JAKARTA (Suara Karya): Pengurus Besar Ikatan Dokter Indonesia (PB IDI) meluncurkan buku Pedoman Remunerasi Dokter Indonesia 2023. Diharapkan, dokter mendapat penghargaan dalam menjalankan profesinya.
“Penghargaan itu bisa berupa finansial maupun non-finansial,” kata Ketua Umum PB IDI, Dr dr Mohammad Adib Khumaidi SpOT usai peluncuran buku tersebut di Jakarta, Rabu (27/9/23).
Sistem remunerasi dokter itu, lanjut Adib Khumaidi, jika diatur akan meningkatkan kualitas layanan kesehatan di masyarakat, meningkatkan kinerja dan integritas dokter, kesejahteraan, kinerja fasilitas kesehatan, serta memperbaiki distribusi dokter.
“Lewat buku ini, semoga terbentuk sistem remunerasi yang layak dan
berkeadilan bagi dokter Indonesia yang telah melaksanakan tugas keprofesiannya,” ucapnya.
Sistem renumerasi yang disusun, diharapkan, akan meningkatkan performa dan kinerja dokter, yang pada akhirnya meningkatkan kinerja fasilitas layanan kesehatan dimana dokter itu bekerja.
“Sistem remunerasi yang layak dapat menjaga marwah profesi kedokteran dan integritas Dokter Indonesia. Sistem remunerasi dokter yang baik juga mendorong distribusi dokter lebih merata di seluruh Indonesia,” kata Adib.
Di sisi lain, sistem pelayanan kesehatan juga butuh tata kelola yang baik, termasuk tata kelola bidang pembiayaan dan remunerasi. Sistem remunerasi diharapkan mengapresiasi kinerja para pekerja intelektual berbasis kelayakan dan rasa keadilan.
“Rasa keadilan itu berlaku bagi semua pihak yang terlibat. Tak hanya para dokter, tetapi juga bagi fasilitas pelayanan kesehatan sebagai pemberi kerja,” tuturnya.
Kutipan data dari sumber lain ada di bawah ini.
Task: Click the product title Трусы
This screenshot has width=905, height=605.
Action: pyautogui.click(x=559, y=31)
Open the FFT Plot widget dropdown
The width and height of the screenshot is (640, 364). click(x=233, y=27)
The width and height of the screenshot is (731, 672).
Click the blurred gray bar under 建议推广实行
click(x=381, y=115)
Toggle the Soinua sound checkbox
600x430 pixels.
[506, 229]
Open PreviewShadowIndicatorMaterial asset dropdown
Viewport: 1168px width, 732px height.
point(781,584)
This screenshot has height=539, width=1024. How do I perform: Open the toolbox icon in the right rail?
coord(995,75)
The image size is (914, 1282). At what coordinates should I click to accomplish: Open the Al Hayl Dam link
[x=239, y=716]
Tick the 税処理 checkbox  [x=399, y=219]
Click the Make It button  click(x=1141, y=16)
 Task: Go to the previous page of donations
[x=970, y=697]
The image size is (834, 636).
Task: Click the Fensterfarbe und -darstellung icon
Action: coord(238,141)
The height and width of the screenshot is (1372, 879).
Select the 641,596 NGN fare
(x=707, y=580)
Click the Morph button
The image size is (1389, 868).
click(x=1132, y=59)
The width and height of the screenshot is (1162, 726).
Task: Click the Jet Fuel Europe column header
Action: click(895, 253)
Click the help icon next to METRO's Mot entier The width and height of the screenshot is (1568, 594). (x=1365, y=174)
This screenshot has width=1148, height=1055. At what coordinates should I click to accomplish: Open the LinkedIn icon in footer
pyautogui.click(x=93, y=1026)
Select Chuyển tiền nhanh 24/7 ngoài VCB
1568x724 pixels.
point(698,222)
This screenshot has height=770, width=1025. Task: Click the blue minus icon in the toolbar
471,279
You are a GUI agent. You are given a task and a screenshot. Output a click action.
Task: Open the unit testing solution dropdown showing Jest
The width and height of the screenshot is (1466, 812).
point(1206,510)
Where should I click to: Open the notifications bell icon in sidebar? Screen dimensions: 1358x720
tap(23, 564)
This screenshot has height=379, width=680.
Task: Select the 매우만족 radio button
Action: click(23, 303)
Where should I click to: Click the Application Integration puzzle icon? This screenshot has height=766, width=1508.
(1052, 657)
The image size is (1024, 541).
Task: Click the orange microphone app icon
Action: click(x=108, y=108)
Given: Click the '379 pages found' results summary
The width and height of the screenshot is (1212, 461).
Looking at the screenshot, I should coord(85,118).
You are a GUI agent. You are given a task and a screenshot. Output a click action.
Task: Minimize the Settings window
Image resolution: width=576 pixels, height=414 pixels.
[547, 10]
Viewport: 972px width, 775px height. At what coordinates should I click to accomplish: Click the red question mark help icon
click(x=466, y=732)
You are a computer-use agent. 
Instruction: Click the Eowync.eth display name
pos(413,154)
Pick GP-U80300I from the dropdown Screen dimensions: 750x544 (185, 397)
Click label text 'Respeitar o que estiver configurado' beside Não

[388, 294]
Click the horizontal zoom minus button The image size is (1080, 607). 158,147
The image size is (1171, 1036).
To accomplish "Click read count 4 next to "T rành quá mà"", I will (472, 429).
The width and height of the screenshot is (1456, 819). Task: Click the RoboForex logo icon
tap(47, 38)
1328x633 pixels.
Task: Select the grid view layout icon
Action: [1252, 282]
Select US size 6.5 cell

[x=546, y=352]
Buku Pedoman Remunerasi Dokter Indonesia disusun oleh Bidang Pengembangan Pembiayaan Kesehatan dan Jaminan Kesehatan Nasional PB IDI beserta representatif dari seluruh perhimpunan yang berada di bawah payung IDI.
Ketua Bidang Pengembangan Pembiayaan Kesehatan dan Jaminan Kesehatan Nasional, PB IDI, Dr dr Misbahul Munir menjelaskan, sistem remunerasi dalam Pedoman Remunerasi Dokter Indonesia menggunakan pendekatan 3 P, yaitu Pay for Position (P1), Pay for Performance (P2), Pay for People (P3).
“Pedoman itu disusun agar dapat diterapkan bagi dokter purna waktu, maupun dokter paruh waktu; baik di fasilitas pelayanan kesehatan primer, sekunder maupun tersier milik pemerintah maupun swasta,” katanya.
Ketua Tim Penyusun Pedoman Remunerasi Dokter Indonesia 2023, Dr Ken Ramadhan, SpU(K) menyampaikan, penyusunan Pedoman Remunerasi dilakukan setelah mendapat masukan dari seluruh perwakilan perhimpunan kesehatan dibawah naungan PB IDI.
“Selain tambahan data dan informasi dari tim penyusun. Kematangan proses ini semoga menjadi panduan bagi para dokter agar semakin kokoh, karena telah melalui metodologi yang berlapis,” katanya.
PB IDI berharap Pedoman Remunerasi Dokter Indonesia dapat menjadi menjadi pedoman dasar untuk menghargai dokter, sehingga dokter bisa bekerja dengan tenang, memberi kinerja terbaik, ramah, berperilaku baik, menghasilkan SDM dokter dan dokter spesialis yang kuat dalam menghadapi tantangan, termasuk pasar Masyarakat Ekonomi ASEAN (MEA).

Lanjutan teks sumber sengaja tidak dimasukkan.